Avukat İlyas Danyeli, "Madem yasal açıdan bu sanıkların cezalandırılması mümkün değil, 12 Eylül darbesinden itibaren sanıkların elde ettiği maddi, manevi tüm kazanımların ellerinden alınmasını, rütbelerinin sökülmesini, cumhurbaşkanlığı, genelkurmay başkanlığı gibi sıfatlardan arındırılmalarını ve mirasçılarının mal varlıklarına el konulmasını talep ediyoruz." diye konuştu.
Avukat Ömer Kavili, Cumhurbaşkanlığının davaya katılması kararının kaldırılmasını talep etti.
Avukat Mehmet Horuş da 12 Eylül darbesinin finans ayağının araştırılması talebinde bulundu.
Başka darbelerin önüne geçilmesi için Türkiye'nin geçmişindeki darbe ve muhtıralarla hesaplaşması gerektiğini vurgulayan avukat Şeref Süslü de "Askeri Ceza Yasası'nın 30 ve 31. maddelerinin sanıklara uygulanmasını, sanıkların rütbelerinin geri alınmasını istiyorum.
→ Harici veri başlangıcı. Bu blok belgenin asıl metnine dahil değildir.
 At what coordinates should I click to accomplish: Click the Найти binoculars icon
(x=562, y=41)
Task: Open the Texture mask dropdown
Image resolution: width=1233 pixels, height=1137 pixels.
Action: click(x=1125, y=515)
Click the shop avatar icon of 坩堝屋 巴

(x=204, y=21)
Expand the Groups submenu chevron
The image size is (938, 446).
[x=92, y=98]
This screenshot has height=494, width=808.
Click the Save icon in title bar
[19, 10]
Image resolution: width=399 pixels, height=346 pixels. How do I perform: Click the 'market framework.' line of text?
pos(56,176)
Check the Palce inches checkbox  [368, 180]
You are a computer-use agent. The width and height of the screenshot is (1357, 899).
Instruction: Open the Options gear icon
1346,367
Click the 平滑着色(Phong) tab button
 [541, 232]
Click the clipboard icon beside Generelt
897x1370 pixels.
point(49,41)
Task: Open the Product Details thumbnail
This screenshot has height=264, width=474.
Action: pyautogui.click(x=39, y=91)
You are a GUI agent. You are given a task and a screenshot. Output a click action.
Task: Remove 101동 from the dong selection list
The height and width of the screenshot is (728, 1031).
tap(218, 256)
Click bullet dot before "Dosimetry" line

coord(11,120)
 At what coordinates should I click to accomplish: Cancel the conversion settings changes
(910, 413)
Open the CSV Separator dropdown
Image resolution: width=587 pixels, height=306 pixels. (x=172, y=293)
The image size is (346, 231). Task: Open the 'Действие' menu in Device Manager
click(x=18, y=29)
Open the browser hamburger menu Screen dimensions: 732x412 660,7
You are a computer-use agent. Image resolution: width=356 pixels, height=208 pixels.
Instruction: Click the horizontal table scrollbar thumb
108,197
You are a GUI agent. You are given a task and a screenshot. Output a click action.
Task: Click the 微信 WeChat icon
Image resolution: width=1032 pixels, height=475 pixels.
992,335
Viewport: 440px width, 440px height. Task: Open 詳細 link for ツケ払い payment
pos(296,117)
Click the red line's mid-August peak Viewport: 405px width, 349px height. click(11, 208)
Sanıkların bu suçtan elde ettikleri tüm malvarlıklarının müsadere edilmesini, mirasçılarına geçen terekenin tespit edilmesi ve bunlar hakkında karar alınmasını talep ediyorum." dedi.
Senih Özay, sanıkların mal varlıklarına ilişkin MASAK'ın dava dosyasına gönderdiği raporun mahkeme huzurunda okunup zapta geçilmesini talep etti.
68'liler Derneği adına davaya katılan avukat İmdat Balkoca, 12 Eylül'ün siyasi ayağının ortaya çıkarılmasını talep etti.
Tüm uygar ülkelerde darbe ve darbeyle birlikte işlenen suçların insanlığa karşı işlenmiş suç olarak kabul edildiğini belirten Avukat Öztürk Türkdoğan da "Bu davada bizi hayal kırıklığına uğratan en önemli husus şu oldu, iddianamede darbeye hazırlık olarak işlendiği belirtilen suçlara yer verildi ancak gördük ki bu suçlara ilişkin bir ceza talep edilmedi. 12 Eylül döneminde suç işleyenlerin yargılanmasını, işkence ve infaz suçlarının tamamının cezalandırılmasını istiyoruz." dedi.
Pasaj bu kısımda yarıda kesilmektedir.